RUN export LD_PATH=$(python -m rpy2.situation LD_LIBRARY_PATH)
ENV LD_LIBRARY_PATH=$LD_PATH:${LD_LIBRARY_PATH}

The build does finish without errors. Most of the functions seem to work as expected. Only exception was the Single Gene Violin plot which does not seem to populate the actual plot, although the Get Data does seem to export the underlying matrix.

mohammed-hussain1259 commented 7 months ago

Hi @Neah-Ko

Thank you so much for all your work on this, I was just wondering if in this docker container you can build cellxgene using the custom tiledb_version of cellxgene you built also.

Neah-Ko commented 7 months ago

Hi @Neah-Ko

Thank you so much for all your work on this, I was just wondering if in this docker container you can build cellxgene using the custom tiledb_version of cellxgene you built also.

Hi @mohammed-hussain1259,

Yeah so I've tried to craft a dockerfile to get both CXG VIP AND the TileDb backend. It is possible to build such an image, however, if TileDb backend is used, then it breaks VIP functionalities.

For a very simple reason: VIP codebase is retrieving data by referencing the AnnData object. I invite you to check out this createData function that performs the job.

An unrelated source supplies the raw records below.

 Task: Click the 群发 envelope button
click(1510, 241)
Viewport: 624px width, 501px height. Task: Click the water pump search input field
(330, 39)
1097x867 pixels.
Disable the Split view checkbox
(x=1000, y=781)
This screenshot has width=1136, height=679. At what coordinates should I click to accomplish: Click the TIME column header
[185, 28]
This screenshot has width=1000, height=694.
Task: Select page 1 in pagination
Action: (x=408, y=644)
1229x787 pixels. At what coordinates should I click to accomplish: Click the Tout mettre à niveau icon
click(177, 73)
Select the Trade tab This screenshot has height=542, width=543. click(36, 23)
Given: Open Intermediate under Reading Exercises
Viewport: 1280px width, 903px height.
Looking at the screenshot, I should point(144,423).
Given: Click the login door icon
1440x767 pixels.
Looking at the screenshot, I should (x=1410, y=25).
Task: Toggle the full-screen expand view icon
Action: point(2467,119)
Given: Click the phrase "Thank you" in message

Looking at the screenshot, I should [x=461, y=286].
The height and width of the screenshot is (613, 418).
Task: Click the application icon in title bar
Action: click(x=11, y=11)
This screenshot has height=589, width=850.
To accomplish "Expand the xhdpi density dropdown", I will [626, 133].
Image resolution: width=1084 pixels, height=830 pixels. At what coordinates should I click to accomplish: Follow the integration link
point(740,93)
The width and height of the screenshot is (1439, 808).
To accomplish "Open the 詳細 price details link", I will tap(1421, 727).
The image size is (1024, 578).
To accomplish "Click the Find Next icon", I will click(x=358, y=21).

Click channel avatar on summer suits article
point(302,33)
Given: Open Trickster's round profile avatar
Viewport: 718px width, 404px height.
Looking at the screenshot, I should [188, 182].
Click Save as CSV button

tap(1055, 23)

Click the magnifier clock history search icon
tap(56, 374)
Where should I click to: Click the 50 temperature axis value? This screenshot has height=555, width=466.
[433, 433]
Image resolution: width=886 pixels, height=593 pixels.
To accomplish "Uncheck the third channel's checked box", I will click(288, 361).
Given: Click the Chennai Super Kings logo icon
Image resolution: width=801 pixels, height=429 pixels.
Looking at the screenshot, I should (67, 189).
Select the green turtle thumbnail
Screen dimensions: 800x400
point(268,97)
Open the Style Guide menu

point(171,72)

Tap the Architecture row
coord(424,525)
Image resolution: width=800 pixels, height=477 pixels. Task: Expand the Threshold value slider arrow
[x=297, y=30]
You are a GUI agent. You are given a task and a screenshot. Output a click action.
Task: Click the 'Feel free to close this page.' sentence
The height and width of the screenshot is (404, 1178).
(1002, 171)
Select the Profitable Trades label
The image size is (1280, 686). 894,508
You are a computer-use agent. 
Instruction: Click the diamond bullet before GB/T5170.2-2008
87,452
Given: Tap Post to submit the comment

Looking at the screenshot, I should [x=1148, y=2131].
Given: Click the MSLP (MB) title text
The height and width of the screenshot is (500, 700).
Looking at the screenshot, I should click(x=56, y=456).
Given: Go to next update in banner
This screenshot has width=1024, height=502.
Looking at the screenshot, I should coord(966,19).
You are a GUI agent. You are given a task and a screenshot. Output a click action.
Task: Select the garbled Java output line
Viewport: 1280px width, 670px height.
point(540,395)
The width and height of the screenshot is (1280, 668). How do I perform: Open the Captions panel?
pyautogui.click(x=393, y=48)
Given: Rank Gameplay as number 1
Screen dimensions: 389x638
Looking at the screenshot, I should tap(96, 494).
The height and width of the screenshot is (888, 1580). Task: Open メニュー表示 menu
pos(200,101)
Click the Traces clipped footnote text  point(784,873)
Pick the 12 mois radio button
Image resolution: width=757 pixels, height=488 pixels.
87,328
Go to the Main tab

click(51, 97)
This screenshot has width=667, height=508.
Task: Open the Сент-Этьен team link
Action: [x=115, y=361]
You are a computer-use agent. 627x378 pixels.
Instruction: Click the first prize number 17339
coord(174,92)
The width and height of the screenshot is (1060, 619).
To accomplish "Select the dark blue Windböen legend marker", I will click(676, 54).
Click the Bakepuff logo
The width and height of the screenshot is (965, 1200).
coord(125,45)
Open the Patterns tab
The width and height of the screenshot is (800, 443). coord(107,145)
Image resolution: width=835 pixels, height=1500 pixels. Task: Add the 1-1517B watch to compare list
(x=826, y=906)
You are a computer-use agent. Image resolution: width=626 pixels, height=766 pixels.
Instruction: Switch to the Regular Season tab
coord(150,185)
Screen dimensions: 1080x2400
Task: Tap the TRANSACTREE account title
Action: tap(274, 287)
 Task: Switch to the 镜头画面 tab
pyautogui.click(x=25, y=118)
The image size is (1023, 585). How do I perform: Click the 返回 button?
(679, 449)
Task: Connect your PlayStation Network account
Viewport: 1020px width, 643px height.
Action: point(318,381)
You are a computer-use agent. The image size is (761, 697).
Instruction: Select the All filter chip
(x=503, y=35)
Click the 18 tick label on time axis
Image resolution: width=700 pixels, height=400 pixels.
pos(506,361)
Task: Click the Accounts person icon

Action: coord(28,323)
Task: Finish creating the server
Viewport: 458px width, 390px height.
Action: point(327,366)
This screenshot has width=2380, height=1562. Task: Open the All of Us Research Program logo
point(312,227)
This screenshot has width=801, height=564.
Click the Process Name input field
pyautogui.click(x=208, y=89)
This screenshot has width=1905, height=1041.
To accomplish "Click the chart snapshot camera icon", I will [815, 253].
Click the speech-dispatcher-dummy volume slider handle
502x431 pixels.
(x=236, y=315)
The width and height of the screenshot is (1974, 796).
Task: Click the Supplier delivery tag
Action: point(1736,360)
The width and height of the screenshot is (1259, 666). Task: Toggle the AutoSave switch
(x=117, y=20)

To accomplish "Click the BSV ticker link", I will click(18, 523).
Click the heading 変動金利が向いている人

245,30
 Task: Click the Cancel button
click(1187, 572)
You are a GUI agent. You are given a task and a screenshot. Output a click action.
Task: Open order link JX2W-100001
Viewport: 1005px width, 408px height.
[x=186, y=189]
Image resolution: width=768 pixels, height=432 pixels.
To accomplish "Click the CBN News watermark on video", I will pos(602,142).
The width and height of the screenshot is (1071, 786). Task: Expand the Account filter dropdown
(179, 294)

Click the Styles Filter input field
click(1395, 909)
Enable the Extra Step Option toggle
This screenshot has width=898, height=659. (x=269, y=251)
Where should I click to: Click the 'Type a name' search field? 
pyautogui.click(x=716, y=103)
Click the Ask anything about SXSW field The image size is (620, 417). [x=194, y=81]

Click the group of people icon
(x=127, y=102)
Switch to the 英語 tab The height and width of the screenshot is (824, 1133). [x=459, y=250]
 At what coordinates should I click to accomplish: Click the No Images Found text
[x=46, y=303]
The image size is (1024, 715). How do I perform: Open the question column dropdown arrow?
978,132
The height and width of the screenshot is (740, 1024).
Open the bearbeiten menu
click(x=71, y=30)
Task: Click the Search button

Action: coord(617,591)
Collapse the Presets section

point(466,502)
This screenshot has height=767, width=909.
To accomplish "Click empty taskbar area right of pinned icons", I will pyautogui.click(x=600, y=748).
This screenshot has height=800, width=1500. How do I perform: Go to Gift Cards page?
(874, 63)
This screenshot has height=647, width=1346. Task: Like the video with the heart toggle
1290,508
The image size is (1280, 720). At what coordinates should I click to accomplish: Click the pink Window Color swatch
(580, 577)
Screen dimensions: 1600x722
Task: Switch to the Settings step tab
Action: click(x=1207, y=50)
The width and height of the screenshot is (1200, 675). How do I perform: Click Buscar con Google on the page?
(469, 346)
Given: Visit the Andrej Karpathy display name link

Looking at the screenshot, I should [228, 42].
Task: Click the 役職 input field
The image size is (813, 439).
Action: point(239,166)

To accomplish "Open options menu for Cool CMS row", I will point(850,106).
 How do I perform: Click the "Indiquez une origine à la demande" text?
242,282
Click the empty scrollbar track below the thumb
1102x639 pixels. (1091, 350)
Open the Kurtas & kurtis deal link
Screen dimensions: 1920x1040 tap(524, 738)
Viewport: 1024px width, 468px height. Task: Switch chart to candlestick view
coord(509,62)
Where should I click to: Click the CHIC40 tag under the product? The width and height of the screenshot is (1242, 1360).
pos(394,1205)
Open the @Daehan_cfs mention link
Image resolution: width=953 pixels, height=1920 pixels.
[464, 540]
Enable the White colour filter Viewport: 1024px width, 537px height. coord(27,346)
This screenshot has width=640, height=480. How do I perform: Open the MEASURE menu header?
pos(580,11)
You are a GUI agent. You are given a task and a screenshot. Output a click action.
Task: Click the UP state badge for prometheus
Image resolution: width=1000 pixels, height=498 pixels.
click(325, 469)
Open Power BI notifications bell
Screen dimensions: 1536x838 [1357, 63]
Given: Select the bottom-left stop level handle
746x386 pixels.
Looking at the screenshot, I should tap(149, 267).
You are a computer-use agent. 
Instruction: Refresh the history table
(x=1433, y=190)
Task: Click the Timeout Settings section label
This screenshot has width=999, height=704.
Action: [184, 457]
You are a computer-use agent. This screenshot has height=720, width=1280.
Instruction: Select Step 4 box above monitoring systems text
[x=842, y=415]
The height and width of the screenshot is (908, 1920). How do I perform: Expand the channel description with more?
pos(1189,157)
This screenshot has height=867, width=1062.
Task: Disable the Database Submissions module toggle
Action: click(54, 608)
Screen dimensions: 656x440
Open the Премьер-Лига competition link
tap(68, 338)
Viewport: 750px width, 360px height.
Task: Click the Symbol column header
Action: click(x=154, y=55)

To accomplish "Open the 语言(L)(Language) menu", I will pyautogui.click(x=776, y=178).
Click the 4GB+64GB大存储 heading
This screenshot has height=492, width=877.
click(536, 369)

https://github.com/interactivereport/cellxgene_VIP/blob/2a524cdf585287f5d3554f507119b20a11fe8342/VIPInterface.py#L195

From that it means that to have a unified product we would need to either:

bobermayer commented 5 months ago

hi, thanks a lot for sharing. this looks great, however, I'm unable to build the docker image (on ubuntu 22) even including the additional lines suggested by @rohitrrj. I'm still getting the same error whne trying to build rpy2. any suggestions greatly appreciated!

Neah-Ko commented 5 months ago

hi, thanks a lot for sharing. this looks great, however, I'm unable to build the docker image (on ubuntu 22) even including the additional lines suggested by @rohitrrj. I'm still getting the same error whne trying to build rpy2. any suggestions greatly appreciated!

Hi @bobermayer ,

Here's what you could try:

  1. Copy the conda-env VIP_cnag.yml file from my gist onto your local machine
  2. Remove rpy2 from this file, save it, change Dockerfile to use your file instead
  3. The following snippet is the one managing env creation:

https://github.com/bag-cnag/cxg_on_k8/blob/f4d66f50f7a8bc8eedc48a0a909cac1e12ca6b31/docker/Dockerfile_cellxgene_VIP_slim#L118-L123

Since you took out rpy2 from the env file, you want to install it manually in the env after it is created. Append the following line like this:

RUN micromamba env create ...
    ...
    python3 -m pip install --no-deps /cellxgene*.whl && \
    [export R_HOME=/env/lib/R/ && \]
    python3 -m pip install rpy2==3.3.5

I'm not sure, the R_HOME line is necessary but you may try both versions.

Let me know if that worked.

Best,

bobermayer commented 5 months ago

Hi @Neah-Ko

thanks for your message. none of that worked, but I found a workaround by explicitly installing libcrypt-dev and copying crypt.h to the expected location (see https://github.com/stanford-futuredata/ColBERT/issues/309).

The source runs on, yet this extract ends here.